Senator GIETZELT (Minister for Veterans' Affairs) —On behalf of the members of the Australian Labor Party in the Senate and the Labor Party generally, I would like to support the remarks made by the respective leaders of the parties in the Senate. In particular, I wish to add my contribution to the condolences which have been extended to the former senator's wife and family. Joe Fitzgerald was a very significant figure in the Australian Labor Party in the State of New South Wales and, in fact, was held in such high esteem that on many occasions he was able to gain the support of the Party to be its candidate not only in the seat of Phillip, which he served for six years-he was first elected in 1949-but also later in the Australian Senate. He was a victim of the Cold War hysteria of the early 1950s and was defeated as the member for Phillip in the 1954 election. However, his record, standing and prestige in our Party was such that very shortly after that election he was appointed by the Leader of the ALP, Dr Evatt, as his private secretary. He served in that position with a great deal of distinction for a number of years. In 1961, when my Party conducted its pre- selection processes, he was, together with yourself, Mr President, and Mr Justice Murphy, selected by the Party to be a Senate candidate. All three Labor candidates were elected to the Senate on that occasion. He served the Senate from 1962 until the double dissolution in 1974, when, on account of ill health, he did not contest the election.

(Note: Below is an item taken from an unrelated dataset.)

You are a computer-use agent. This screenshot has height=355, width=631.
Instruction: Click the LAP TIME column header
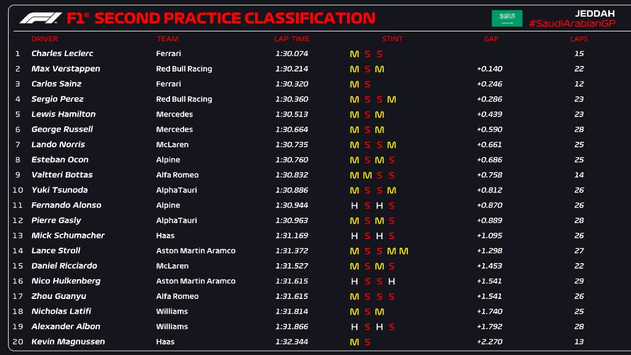[x=291, y=39]
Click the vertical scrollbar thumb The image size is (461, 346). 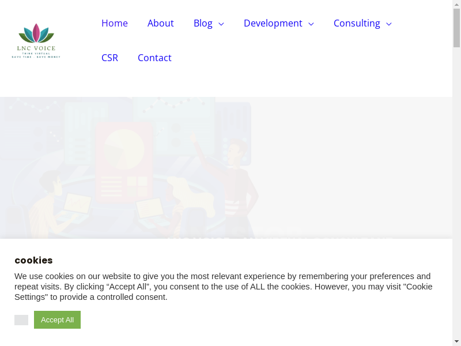[x=456, y=29]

I think I have to say for those members of the Senate who were here in that period-I had only a short couple of years with him, having become a member of the Senate in 1971-that he was well regarded by all members of the Senate. I noticed the rapport which he had with all honourable senators. They respected his integrity, compassion and gentleness as a human being. It was quite a lesson to me to see, in a place where party politics sometimes has a rugged edge, Joe Fitzgerald somehow or other outlived the prejudices and passions that sometimes divide this place. He was committed to the fundamental principles of the Labor movement. He certainly understood and accepted his responsibilities to the working men and women of Australia. He ably represented them for the 18 years he served in the national Parliament.

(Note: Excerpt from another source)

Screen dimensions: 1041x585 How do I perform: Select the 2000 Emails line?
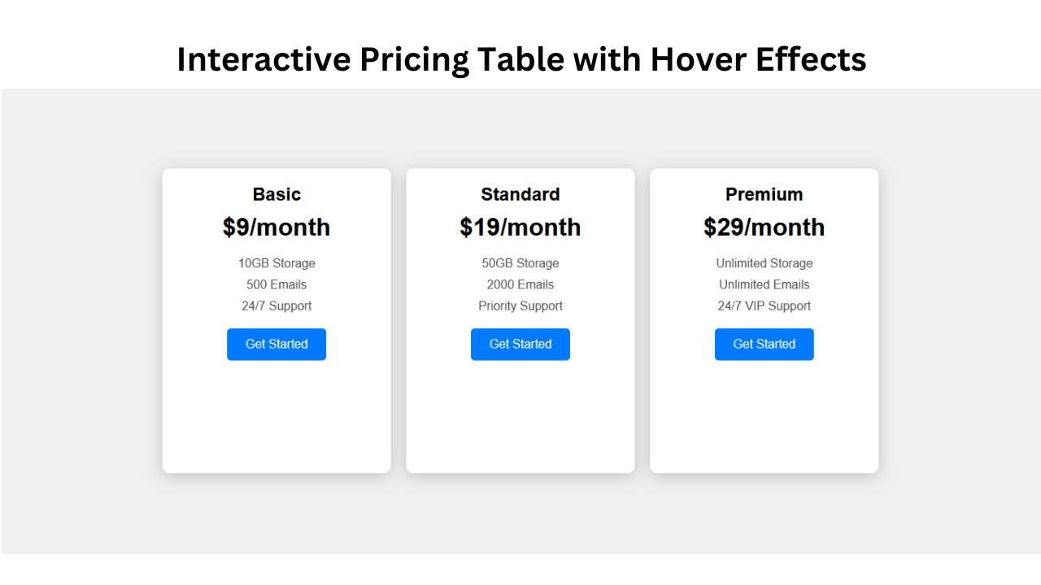(x=521, y=284)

Joe Fitzgerald was stricken with a fairly serious stroke in 1971. Nevertheless, he overcame those difficulties. In fact, throughout his life he overcame many difficulties of a personal and a political nature. He was unfortunate enough to lose his wife in rather tragic circumstances. He later remarried. I have to pay tribute to his second wife for her efforts in the years that she shared with him and the way in which she nurtured him, nursed him and got him back to being an active person in our society. To his family, and to his wife in particular, I say that the way in which he carried out his public functions, the way in which he acted as a citizen and the way in which he represented the view of our Party and of our movement were a tribute in every way to the personality and the characteristics of Joe Fitzgerald. I speak on behalf of those members of the Senate who worked with him over many years. I express my deepest sympathy and support the condolence motion.